朔正轻轻抚摸着凤尾筝,看着放在筝旁的一只水蓝色发钗,没有看尧药,还是出神地看着筝,似自言自语似地轻轻问道。
“你觉得我应不应该把这钗还与他。”
“他已经走了,”尧药碾了一些种在门外的药草,良久,又道,“留着又何妨。”
灵夜朔笑了。
“的确。”
一片黑暗过后,我慢慢睁开眼睛,却突然觉得阳光无比刺眼。
我自认为自己并没有这么长时间没有见到阳光,不过还是为了让眼睛适应,慢慢,慢慢地打开眼睛。
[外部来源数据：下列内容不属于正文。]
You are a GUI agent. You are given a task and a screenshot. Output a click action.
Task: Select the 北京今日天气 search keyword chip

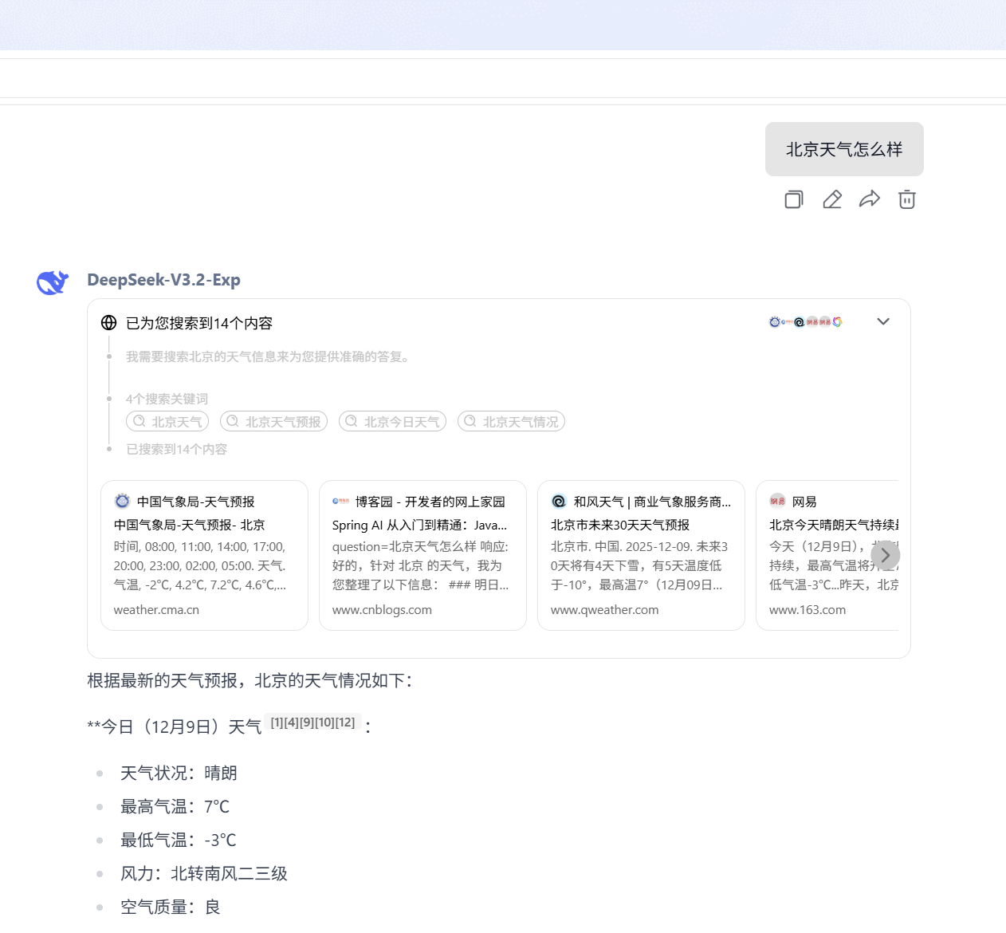coord(392,422)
直到看到白花花的天花板,才注意到充斥在自己鼻尖的是属于医院特殊的消毒水味道。
我才刚刚开始用似乎已经钝化的脑袋开始思考着自己究竟在遭遇着什么离奇情况的时候,忽然听见房门“啪嗒”被推开的声音。
看过去,一个比此刻的我表情还要惊讶许多的护士睁大眼睛看着我,“砰”地一声关上门。
然后我就听见外面响起了她的跑步声和大叫声。
“快快!张医生!707床的病人醒过来了!”
因为在某一天早晨,妈妈怎么叫也叫不醒我,被送进医院就这样住了一年的我。
几乎所住医院的所有医生都来看过我,一年中,只要来到这个医院或者附近参加什么讨论研究会诊之类的专家,都会来看看我这个稀奇病例。得出的结论大同小异,身体机能完全没有一点问题,但是不明原因地昏睡,原因不明自然不知道什么时候可以醒过来,或许这样一睡就是一辈子也不是没有可能。
结果这睡下去的一年,医生开始几乎断言我不会醒过来的时候,我却在一天早晨没有任何先兆地睁开了眼睛。
在爸爸妈妈还有医院的强烈要求下,又在消毒药水渡过了一天,接受了精密的检查,结果身体没有发现任何异常,根本就是一个健康到不像话的,连点正常范围的基本数值偏高偏低都没有。
在所有人都似在看着一个活着的奇迹般的目光中,我从医院病室走出来一直到上车一路受着注目,终于跟着爸爸、妈妈回到了久别了一年的家。
一到家,我的第一个目的地当然就是我久违的小床,丢下手中行李,猛地就往床上一扑,翻过身来平躺着。
妈妈听到动静走进我的房间,看着我躺在床上眼睛半眯的神情,她看起来说不出的担心。
我笑着,眼睛眯成了一条线,轻轻安慰道。
“没关系的。我不会再那样睡过去了。”
妈妈端赏着我,坐到我的小床边,顺着我一年未剪快及腰的长长头发,有些悲伤地说。